Nice sorta "bad trip" report, glad you came down in time for dinner.

According to the Amsterdam police via a pamphlet I picked up in a coffee shop there pre 9/11, if you are ever 'too high', find someplace quiet and eat something sweet. You'll feel better in no time. For next time.
Fishy makes another TR - Feb 20-22 Quote
02-26-2023 , 03:59 PM
What a tease!
MOAR!
Fishy makes another TR - Feb 20-22 Quote
02-26-2023 , 04:34 PM
Quote:
Originally Posted by AzOther1
Ahh I wish I were a lightweight again. :-)
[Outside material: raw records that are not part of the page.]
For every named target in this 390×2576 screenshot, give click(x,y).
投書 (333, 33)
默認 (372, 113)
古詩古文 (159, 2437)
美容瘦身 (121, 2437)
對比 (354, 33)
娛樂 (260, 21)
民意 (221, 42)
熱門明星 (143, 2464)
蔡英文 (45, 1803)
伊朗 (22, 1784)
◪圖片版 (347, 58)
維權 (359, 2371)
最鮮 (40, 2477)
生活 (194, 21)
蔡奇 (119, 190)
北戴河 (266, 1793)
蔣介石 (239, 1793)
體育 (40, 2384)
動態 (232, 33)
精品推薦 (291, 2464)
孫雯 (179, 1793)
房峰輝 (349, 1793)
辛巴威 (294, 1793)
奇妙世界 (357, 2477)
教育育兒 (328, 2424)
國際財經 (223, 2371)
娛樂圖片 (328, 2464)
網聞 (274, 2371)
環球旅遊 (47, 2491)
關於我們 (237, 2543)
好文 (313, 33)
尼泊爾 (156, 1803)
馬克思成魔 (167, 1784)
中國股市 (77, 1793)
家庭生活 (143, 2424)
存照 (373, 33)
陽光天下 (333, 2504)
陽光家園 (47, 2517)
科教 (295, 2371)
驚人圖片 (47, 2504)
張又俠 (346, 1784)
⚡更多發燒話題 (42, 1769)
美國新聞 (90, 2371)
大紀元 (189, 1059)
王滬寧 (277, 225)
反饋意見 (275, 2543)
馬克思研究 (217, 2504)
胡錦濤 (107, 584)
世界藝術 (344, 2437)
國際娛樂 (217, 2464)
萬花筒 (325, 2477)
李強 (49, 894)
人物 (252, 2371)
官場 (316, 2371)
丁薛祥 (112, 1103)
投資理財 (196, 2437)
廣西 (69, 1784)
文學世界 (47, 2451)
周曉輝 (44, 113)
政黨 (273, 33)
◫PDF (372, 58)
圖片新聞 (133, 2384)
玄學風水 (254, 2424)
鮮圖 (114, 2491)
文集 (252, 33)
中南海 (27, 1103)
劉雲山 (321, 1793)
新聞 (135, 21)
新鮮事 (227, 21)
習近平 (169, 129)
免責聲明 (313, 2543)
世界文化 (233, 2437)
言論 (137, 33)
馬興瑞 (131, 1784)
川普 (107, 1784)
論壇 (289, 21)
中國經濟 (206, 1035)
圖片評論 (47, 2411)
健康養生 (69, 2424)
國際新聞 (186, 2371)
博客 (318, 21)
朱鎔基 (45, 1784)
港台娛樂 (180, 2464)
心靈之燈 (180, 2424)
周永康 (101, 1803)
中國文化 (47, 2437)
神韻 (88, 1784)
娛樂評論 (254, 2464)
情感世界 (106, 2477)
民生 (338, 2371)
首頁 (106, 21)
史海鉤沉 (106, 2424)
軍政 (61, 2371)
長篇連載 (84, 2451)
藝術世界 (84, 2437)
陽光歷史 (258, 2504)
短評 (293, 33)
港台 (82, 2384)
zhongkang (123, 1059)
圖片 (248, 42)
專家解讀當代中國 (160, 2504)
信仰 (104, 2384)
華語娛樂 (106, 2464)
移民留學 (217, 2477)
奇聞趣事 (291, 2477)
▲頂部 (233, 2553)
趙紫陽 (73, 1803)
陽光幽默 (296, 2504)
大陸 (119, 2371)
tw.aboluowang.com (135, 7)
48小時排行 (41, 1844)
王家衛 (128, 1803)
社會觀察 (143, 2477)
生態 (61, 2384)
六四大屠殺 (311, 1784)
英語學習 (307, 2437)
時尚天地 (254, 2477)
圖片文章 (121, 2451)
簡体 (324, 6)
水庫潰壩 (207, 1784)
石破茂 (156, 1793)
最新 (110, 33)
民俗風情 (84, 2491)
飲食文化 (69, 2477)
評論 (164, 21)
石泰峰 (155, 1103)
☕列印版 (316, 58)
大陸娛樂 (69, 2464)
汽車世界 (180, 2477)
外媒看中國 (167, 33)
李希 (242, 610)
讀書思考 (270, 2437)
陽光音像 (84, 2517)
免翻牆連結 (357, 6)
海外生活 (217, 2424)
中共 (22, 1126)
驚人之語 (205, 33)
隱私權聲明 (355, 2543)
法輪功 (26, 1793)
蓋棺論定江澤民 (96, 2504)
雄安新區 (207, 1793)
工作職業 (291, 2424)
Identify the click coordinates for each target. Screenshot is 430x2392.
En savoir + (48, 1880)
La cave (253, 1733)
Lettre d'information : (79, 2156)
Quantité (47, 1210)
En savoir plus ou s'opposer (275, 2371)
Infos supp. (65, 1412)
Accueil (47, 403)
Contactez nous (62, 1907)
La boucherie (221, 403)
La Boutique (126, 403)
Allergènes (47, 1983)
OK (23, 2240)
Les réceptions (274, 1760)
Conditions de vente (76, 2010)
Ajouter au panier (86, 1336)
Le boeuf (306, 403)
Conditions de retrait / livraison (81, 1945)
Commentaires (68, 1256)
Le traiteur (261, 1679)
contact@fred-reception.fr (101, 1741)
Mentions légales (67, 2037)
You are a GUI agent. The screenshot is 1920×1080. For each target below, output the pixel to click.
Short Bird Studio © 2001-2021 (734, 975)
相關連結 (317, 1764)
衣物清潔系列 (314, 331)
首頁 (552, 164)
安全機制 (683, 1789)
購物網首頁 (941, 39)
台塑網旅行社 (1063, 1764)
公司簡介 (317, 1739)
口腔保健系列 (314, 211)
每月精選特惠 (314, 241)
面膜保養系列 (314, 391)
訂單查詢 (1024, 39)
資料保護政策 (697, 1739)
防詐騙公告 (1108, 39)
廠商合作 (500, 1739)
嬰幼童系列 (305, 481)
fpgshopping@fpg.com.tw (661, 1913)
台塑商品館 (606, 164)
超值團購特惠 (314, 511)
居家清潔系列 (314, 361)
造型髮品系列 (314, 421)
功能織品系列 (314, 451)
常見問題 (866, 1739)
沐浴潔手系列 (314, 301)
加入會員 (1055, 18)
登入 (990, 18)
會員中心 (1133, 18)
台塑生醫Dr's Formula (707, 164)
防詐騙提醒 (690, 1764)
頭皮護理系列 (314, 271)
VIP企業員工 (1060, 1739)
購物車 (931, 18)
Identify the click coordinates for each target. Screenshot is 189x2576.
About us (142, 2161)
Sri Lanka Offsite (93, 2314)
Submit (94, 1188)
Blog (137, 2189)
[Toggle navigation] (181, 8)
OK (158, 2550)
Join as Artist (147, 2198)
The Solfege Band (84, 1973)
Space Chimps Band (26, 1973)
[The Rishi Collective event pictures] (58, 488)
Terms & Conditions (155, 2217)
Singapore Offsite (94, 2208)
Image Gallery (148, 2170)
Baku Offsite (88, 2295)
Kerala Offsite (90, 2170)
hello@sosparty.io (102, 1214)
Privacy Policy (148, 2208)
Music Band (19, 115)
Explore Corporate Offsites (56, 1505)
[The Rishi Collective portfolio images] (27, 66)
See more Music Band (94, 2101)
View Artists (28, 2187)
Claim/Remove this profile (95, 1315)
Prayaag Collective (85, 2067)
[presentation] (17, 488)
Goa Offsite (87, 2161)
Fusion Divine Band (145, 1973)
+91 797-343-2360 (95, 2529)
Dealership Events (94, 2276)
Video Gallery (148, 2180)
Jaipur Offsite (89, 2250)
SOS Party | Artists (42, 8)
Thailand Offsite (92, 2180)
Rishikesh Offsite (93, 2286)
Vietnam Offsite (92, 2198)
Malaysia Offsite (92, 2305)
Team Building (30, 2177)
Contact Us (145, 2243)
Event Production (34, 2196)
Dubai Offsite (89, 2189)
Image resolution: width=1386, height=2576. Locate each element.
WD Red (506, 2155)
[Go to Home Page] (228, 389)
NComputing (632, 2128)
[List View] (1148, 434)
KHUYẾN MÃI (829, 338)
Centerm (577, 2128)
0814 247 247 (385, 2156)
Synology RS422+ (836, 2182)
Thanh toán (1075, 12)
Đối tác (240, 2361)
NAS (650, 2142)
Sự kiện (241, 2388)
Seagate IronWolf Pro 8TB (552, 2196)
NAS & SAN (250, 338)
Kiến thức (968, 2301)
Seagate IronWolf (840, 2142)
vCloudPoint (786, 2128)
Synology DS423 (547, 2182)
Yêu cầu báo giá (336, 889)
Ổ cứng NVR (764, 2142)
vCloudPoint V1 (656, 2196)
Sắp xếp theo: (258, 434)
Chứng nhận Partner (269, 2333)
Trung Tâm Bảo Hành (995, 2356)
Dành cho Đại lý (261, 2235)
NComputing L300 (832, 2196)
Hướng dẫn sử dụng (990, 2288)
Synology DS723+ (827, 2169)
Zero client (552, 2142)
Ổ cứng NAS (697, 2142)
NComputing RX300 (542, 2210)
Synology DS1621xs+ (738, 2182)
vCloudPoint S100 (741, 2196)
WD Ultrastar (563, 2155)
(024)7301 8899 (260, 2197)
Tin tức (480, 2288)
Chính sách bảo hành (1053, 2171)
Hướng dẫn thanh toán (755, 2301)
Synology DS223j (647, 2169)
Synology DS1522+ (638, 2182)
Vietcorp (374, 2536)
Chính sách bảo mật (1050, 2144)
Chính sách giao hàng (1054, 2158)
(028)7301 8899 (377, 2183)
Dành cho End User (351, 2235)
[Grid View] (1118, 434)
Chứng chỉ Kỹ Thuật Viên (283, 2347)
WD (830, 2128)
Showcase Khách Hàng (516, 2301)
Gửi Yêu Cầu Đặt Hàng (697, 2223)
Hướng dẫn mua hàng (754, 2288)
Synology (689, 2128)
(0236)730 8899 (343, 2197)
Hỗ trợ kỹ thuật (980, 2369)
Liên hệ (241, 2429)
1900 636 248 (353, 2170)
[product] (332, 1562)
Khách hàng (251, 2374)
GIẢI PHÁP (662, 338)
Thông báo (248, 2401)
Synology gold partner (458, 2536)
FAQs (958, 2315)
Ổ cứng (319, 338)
Nice sorta "bad trip" report, glad you came down in time for dinner.

According to the Amsterdam police via a pamphlet I picked up in a coffee shop there pre 9/11, if you are ever 'too high', find someplace quiet and eat something sweet. You'll feel better in no time. For next time.

Saw this in Amsterdam 20 ish years ago. My buddy ate so much Space Cake he went green and collapsed. They propped him up and gave him some orange juice. He did a projectile vomit and had a beer in his hand 10 mins later
Fishy makes another TR - Feb 20-22 Quote
02-26-2023 , 11:55 PM
Day 2: The Dinner

We’re still high as ****, but it’s totally manageable at this point. “What the hell was that?” I ask Ricky. “You said it was smooth!”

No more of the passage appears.